▶ Extracted text
+ + + + +

SUMMARY OF THE DISCLOSURE
[0007] Embodiments of the present invention provide a power train
of a hybrid vehicle which can be mounted in common hybrid vehicles,
which are environmental-friendly vehicles, and plug-in hybrid
vehicles, while reducing the cost and weight with less parts and a
simple structure, and improving fuel efficiency and power
performance.
[0008] In one aspect, the present invention provides a power train
of a hybrid vehicle that comprises a first planetary gear set, a
second planetary gear set, a first clutch, and a second clutch. The
first planetary gear set is connected with an output element and a
first motor generator. The second planetary gear set is aligned
coaxially with the first planetary gear set and connected with the
output element, an input element, and a second motor generator. The
first clutch is configured to selectively fix a mode shift gear
element of the first planetary gear set. The second clutch is
configured to selectively connect the mode shift gear element of
the first planetary gear set with a gear element of the second
planetary gear set that is not connected with the second motor
generator and the output element.
[0009] In another aspect, the present invention provides a power
train of a hybrid vehicle that comprises a first planetary gear
set, a second planetary gear set, a first clutch, a second clutch,
a third clutch, and a fourth clutch. The first planetary gear set
is connected with an output element and a first motor generator.
The second planetary gear set is connected with an input element
and a second motor generator. The first clutch is connected with a
gear element of the first planetary gear set that is not connected
with the output element. The second clutch is connected with a gear
element of the second planetary gear set that is not connected with
the second motor generator and the output element. The third clutch
is connected with a gear element of the second planetary gear set
that is not connected with the output element. The fourth clutch is
connected with the first planetary gear set and the second
planetary gear set.
[0010] The above and other features and advantages of the present
invention will be apparent from or are set forth in more detail in
the accompanying drawings, which are incorporated in and form a
part of this specification, and the following Detailed Description,
which together serve to explain by way of example the principles of
the present invention.

+ + + + +

Data items:
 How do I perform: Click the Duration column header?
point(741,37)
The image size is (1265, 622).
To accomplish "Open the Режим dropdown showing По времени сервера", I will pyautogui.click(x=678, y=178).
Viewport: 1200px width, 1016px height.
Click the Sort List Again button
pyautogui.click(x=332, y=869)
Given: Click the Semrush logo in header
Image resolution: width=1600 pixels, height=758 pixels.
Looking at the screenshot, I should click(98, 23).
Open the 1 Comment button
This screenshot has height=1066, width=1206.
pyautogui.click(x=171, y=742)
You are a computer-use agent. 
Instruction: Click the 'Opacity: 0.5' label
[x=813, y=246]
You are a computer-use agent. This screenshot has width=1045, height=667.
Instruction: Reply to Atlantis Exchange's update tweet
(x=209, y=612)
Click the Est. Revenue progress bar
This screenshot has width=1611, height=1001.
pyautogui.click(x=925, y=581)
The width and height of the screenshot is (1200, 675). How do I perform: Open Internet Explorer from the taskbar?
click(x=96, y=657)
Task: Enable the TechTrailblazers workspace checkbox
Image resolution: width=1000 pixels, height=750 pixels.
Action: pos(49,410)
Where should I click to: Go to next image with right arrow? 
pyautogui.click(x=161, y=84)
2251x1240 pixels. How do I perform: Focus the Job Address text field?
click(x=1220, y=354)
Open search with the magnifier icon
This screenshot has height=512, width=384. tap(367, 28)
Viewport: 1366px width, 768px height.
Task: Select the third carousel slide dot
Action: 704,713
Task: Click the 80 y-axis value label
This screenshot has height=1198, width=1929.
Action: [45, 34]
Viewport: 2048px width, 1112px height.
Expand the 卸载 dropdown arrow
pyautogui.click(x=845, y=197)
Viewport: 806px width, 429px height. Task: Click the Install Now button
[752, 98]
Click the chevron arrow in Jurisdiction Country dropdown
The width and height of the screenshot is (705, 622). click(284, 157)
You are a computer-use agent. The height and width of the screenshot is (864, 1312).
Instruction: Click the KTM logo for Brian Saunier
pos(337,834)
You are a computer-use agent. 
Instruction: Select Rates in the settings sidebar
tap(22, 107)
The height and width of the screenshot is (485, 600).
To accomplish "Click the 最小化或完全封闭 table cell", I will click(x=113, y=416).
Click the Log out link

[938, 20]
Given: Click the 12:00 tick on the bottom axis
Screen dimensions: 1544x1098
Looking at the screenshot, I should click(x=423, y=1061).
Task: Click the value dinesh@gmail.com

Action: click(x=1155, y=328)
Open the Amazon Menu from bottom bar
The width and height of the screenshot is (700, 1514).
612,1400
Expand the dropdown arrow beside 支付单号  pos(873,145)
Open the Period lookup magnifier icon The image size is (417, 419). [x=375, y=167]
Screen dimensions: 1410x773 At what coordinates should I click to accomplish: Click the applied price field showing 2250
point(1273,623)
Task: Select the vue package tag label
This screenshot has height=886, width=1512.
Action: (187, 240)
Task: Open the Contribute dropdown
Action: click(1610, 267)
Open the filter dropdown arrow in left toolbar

+ + + + +

▶ Tasks to perform
1 - Reproduce word for word the passage of the power train summary between "SUMMARY OF THE" and "performance.", inclusive.
2 - In the power train summary, what is the second planetary gear set aligned coaxially with?
The entries are separate material, apart from the power train summary.

▶ Worked solutions
1 -
SUMMARY OF THE DISCLOSURE
[0007] Embodiments of the present invention provide a power train
of a hybrid vehicle which can be mounted in common hybrid vehicles,
which are environmental-friendly vehicles, and plug-in hybrid
vehicles, while reducing the cost and weight with less parts and a
simple structure, and improving fuel efficiency and power
performance.

2 - The first planetary gear set.